In the United States, there are more than 4 million adults and almost half-a-million children who are blind or have severely impaired vision. Projects supported by Eye Bonds would further research for treatments and cures for a wide range of vision-related conditions, including glaucoma and sickle-cell anemia retinopathy. In addition, Eye Bonds funded research would help with treatment for severe vision trauma that is sadly one of the most common injuries suffered by military personnel in Iraq, Afghanistan, and other theaters of war. Research on treatments and cures for age-related macular degeneration, diabetes retinopathy, and many causes of childhood vision loss would also see significant support from Eye Bond funding.
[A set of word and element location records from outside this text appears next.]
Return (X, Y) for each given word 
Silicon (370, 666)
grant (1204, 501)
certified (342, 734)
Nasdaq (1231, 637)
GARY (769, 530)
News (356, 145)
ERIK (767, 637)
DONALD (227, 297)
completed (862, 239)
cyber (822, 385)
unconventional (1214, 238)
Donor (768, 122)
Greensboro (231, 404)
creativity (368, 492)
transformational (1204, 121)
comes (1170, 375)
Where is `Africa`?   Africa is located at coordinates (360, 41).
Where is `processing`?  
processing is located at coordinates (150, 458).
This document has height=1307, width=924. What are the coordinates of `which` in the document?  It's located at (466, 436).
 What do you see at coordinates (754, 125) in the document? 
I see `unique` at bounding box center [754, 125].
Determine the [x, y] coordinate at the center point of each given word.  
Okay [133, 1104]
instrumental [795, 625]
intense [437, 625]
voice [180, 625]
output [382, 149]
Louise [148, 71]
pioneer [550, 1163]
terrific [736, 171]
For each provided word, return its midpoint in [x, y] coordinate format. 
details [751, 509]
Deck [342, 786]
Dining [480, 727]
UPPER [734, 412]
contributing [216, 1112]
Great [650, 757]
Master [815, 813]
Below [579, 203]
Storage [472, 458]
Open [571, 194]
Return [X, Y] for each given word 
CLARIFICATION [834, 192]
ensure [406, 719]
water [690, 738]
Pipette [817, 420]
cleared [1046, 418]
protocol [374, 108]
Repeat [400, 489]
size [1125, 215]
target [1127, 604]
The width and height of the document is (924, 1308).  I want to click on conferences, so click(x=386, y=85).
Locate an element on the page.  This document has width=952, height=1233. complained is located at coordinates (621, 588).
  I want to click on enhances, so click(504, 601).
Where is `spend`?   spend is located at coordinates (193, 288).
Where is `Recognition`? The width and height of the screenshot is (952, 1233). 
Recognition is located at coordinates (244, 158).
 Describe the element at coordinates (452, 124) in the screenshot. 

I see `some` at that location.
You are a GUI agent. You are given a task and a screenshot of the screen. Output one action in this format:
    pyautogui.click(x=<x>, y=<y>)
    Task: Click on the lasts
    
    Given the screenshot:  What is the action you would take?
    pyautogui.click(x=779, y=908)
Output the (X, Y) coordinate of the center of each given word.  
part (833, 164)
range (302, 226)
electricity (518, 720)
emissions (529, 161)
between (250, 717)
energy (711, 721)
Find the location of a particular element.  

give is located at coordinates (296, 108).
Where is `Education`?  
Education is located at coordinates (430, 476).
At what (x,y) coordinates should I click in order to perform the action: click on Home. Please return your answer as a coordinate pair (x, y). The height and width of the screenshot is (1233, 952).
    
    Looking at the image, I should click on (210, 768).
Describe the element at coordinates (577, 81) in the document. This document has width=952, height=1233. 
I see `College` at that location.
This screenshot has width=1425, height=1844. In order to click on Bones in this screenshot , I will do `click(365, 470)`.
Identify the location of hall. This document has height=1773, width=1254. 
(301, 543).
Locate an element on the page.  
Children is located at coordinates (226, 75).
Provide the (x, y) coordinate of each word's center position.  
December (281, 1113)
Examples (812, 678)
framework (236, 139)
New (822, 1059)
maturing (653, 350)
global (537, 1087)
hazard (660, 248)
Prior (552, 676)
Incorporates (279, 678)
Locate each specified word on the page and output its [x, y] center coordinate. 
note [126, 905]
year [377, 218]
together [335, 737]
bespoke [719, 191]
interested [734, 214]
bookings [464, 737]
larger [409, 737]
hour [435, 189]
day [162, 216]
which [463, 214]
The Faster Treatments and Cures for Eye Diseases Act includes numerous safeguards to ensure taxpayers’ interests are protected and to quickly reimburse taxpayers for the small initial outlay needed to launch the pilot program. The National Eye Institute (NEI), part of the National Institutes of Health (NIH), would select eligible projects so that only legitimate, viable research would receive funding. Furthermore, taxpayers are repaid first – not last – as researchers advance treatments and repay obligations. The legislation also provides for controls at each stage of this pilot program to maximize taxpayer protections, speed cures, and prevent conflicts of interest.
Eye Bonds would NOT replace existing federal funding to the NEI.
The Faster Treatments and Cures for Eye Diseases Act is supported by the Foundation Fighting Blindness, National Alliance for Eye and Vision Research, Blinded Veterans of America, and numerous other vision and biomedical-research groups.